__What this exercise asks__:
- 1) Translate into Spanish this sentence from the War Emblem passage below: "As humans, we can't tell which mare he will like or why."
- 2) Using the War Emblem passage below, decide whether each statement agrees with it. Answer yes or no for each, and quote the deciding words.
(a) So far, War Emblem has been bred only to Shadai's own mares.
(b) Arousing the stallion with one mare and then substituting a booked mare has always worked.
(c) War Emblem is more interested in breeding now than he was in 2003.
Text shown section start
Shadai spokesman Eisuke Tokutake explained that while War Emblem isn't any more interested in breeding than he was in 2003, the farm has found an unusual strategy that seems to help. They let him choose his own mates.

"Basically, War Emblem is the same in attitude as last year," Tokutake said through a translator. "So it is not like we can plan his matings or select mares for him to breed. What we do is tease him by showing him many mares. If he finds a mare he likes, he serves that mare. If he doesn't find any he likes, he does not serve any. One day he finds one or two he likes, and the next day he'll find none. As humans, we can't tell which mare he will like or why."

Understandably, this makes War Emblem difficult to sell to Japanese breeders, who need some guarantee that their mare will be bred to the stallion they've booked. As a result, Tokutake said, War Emblem has been bred only to Shadai's own mares so far.

Earlier this season, Shadai managers tried arousing the stallion with a mare he liked, then quickly substituting a mare he was booked to breed.

"Sometimes that works, and sometimes it doesn't," Tokutake said. The farm has found it more efficient to simply let the 5-year-old stallion tell them which mares he's willing to cover.
Text shown section end
Given data section start
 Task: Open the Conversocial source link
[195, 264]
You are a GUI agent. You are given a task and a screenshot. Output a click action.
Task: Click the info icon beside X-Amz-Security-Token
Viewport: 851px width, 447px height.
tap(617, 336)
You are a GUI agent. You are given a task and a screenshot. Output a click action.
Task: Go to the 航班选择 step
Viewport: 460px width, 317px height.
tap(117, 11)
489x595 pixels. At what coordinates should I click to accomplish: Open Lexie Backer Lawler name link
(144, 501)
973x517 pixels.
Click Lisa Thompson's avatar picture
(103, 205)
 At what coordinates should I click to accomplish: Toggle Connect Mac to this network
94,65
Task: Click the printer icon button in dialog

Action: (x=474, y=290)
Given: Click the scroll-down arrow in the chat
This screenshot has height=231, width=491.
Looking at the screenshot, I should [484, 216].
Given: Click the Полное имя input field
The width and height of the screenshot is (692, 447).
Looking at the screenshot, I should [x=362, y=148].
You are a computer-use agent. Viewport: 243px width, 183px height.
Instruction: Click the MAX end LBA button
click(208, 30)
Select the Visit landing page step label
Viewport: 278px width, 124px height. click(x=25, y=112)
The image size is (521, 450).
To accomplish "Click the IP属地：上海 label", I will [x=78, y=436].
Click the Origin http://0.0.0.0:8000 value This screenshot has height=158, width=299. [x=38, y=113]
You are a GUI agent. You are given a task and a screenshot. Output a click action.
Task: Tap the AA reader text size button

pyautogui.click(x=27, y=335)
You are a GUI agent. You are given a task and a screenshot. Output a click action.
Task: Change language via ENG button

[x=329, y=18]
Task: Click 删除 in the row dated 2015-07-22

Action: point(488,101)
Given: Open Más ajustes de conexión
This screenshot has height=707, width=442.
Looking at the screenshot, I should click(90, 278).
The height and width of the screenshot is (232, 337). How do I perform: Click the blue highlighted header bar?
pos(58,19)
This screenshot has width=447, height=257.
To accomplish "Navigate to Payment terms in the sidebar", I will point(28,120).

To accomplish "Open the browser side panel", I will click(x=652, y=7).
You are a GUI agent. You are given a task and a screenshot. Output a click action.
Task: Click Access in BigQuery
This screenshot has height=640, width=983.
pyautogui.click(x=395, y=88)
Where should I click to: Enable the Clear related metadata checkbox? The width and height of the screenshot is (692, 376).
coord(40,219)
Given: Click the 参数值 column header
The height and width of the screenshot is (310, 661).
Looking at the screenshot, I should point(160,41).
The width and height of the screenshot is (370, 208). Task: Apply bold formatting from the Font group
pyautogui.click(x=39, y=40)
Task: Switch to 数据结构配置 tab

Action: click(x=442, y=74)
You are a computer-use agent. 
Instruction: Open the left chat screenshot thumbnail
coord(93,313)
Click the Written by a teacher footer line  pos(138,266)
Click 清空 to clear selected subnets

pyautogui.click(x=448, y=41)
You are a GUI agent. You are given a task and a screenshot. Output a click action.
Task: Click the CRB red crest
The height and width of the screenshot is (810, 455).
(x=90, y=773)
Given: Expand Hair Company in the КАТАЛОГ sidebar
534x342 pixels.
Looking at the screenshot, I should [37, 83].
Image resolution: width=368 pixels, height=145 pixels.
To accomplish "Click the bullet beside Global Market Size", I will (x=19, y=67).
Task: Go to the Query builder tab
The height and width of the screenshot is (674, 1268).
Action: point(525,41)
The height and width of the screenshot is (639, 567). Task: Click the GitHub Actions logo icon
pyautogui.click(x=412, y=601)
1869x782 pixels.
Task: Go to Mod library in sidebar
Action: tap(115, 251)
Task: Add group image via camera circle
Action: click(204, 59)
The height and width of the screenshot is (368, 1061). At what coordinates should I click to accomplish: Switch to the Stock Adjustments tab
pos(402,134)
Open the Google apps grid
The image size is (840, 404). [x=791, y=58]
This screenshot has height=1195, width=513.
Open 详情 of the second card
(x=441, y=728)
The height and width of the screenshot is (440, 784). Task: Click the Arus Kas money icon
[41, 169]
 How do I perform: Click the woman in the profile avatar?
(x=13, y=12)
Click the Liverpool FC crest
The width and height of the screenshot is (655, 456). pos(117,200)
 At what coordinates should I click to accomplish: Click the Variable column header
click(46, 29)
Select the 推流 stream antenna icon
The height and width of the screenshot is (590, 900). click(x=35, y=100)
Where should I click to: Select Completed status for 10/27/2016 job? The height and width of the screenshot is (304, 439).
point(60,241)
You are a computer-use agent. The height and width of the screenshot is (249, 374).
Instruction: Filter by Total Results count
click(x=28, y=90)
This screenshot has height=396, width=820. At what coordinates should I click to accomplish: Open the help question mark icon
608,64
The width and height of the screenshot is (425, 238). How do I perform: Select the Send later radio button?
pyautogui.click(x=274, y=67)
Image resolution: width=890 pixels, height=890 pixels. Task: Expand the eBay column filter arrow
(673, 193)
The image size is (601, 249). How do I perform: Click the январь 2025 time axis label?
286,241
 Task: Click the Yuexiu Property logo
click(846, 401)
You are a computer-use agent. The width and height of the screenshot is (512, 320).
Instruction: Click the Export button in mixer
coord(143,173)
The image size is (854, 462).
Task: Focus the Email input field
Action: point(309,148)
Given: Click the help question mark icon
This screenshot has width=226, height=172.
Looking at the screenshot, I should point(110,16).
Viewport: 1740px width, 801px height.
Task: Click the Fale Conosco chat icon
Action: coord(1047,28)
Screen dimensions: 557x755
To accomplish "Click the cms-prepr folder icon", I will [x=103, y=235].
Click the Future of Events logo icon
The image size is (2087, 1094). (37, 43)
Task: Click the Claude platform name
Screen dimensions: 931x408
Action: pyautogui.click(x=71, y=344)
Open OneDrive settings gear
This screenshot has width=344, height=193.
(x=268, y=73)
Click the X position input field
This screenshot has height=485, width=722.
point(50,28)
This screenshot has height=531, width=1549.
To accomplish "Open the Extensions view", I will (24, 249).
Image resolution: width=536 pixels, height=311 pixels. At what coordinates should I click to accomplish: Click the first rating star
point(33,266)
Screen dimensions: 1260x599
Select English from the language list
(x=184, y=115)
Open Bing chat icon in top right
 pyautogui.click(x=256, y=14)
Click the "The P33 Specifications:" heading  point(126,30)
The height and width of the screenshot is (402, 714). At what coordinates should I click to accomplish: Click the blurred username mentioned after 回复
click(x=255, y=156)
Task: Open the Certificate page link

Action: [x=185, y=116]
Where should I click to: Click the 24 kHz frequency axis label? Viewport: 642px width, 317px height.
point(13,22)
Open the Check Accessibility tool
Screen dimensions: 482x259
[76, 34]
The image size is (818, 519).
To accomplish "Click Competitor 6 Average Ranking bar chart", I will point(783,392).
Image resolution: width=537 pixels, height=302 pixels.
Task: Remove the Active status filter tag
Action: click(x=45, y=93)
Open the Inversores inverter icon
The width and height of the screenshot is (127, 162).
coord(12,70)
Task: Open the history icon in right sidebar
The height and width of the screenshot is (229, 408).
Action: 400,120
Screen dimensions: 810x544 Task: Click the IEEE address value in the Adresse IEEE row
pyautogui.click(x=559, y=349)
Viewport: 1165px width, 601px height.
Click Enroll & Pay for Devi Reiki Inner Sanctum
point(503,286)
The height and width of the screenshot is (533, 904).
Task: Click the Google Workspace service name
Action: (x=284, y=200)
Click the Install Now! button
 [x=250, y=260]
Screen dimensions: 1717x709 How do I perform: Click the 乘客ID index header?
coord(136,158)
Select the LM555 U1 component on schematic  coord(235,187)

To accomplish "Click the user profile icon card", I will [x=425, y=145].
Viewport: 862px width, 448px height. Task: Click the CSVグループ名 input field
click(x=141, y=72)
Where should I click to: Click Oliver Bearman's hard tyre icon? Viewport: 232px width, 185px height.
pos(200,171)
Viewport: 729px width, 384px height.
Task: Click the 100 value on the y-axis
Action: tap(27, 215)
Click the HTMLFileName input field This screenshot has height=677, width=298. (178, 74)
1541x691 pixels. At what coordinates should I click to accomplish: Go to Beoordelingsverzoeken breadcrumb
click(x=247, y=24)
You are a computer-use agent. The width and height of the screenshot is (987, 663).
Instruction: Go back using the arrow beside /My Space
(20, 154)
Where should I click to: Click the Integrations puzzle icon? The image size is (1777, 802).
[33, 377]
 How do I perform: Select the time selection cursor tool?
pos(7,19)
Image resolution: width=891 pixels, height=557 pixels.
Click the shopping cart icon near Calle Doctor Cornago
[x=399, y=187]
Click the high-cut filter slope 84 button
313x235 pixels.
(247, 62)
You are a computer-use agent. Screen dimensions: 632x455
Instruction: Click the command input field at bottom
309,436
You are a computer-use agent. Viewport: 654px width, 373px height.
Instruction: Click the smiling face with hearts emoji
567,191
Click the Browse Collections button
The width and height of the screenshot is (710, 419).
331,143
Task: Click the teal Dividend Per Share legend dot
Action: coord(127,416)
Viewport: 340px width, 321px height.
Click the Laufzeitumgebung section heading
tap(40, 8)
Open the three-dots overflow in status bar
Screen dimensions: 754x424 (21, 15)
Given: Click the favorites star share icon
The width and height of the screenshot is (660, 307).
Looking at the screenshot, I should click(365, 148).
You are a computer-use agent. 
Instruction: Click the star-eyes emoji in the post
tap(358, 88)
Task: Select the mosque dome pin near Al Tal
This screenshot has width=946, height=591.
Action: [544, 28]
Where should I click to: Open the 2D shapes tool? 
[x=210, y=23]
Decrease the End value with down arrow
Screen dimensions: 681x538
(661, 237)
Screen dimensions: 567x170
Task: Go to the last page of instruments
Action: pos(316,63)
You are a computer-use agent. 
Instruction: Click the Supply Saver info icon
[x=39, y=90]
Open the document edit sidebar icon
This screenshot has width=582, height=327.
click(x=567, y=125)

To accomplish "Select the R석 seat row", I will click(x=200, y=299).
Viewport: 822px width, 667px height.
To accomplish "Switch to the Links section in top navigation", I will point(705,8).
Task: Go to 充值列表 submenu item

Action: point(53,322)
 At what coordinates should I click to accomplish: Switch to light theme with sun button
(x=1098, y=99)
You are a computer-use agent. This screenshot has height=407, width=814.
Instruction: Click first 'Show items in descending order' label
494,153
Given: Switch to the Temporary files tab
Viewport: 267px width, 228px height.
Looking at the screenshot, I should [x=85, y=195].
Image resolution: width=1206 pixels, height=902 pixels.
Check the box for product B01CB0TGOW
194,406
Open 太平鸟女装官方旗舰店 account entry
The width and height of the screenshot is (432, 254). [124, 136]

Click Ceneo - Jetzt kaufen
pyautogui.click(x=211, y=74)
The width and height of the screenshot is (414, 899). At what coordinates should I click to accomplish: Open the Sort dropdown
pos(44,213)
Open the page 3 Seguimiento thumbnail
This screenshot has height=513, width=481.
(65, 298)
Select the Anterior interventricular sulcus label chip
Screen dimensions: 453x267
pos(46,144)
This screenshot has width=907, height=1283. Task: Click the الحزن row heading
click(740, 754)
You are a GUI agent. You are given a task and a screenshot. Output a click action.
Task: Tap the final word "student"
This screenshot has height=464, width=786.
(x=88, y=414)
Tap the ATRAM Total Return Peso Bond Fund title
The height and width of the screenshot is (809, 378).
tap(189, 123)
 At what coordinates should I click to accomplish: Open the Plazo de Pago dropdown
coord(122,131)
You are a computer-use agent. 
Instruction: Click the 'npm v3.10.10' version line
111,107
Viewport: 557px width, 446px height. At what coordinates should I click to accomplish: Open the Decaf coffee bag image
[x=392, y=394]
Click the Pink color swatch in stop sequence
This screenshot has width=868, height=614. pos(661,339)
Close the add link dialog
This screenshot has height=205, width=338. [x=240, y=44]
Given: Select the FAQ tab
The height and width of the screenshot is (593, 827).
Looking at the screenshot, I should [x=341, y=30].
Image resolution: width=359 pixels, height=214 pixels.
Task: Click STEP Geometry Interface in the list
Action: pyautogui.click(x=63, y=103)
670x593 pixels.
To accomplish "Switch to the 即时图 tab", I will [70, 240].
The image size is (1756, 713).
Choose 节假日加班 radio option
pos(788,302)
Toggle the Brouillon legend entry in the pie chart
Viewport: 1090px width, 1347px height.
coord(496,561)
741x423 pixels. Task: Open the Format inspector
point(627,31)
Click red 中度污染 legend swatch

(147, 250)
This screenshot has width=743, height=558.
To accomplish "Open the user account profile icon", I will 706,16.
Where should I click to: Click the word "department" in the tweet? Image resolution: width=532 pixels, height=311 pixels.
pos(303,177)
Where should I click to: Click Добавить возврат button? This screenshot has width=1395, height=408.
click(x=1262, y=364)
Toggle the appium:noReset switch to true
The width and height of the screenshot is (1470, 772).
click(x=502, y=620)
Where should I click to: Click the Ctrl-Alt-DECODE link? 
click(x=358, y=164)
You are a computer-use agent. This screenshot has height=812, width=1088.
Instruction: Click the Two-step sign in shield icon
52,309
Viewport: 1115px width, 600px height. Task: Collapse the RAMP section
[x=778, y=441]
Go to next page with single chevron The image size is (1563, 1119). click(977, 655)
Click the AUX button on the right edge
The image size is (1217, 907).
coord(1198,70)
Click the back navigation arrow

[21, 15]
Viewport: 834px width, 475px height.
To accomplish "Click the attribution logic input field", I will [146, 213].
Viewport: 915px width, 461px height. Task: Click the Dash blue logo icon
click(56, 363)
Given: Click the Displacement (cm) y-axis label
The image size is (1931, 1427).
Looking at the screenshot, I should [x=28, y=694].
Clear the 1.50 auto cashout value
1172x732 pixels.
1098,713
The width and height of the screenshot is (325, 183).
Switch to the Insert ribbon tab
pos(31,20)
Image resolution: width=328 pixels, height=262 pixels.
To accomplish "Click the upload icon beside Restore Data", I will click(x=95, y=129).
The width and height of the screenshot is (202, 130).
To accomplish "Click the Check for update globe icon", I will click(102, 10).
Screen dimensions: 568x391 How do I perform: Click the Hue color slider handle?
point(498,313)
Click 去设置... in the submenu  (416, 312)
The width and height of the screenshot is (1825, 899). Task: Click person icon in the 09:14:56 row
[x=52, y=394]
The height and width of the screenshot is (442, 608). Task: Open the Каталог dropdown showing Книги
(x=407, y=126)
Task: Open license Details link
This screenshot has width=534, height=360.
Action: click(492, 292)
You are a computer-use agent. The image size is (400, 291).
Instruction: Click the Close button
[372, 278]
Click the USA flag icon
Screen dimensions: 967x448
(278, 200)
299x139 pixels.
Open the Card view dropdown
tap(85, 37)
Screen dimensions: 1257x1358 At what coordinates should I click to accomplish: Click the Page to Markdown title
Given data section end
__Solved tasks__:
- 1) Como humanos, no podemos saber qué yegua le gustará ni por qué.

- 2)
(a) Yes: "War Emblem has been bred only to Shadai's own mares so far."
(b) No: "Sometimes that works, and sometimes it doesn't."
(c) No: "War Emblem isn't any more interested in breeding than he was in 2003."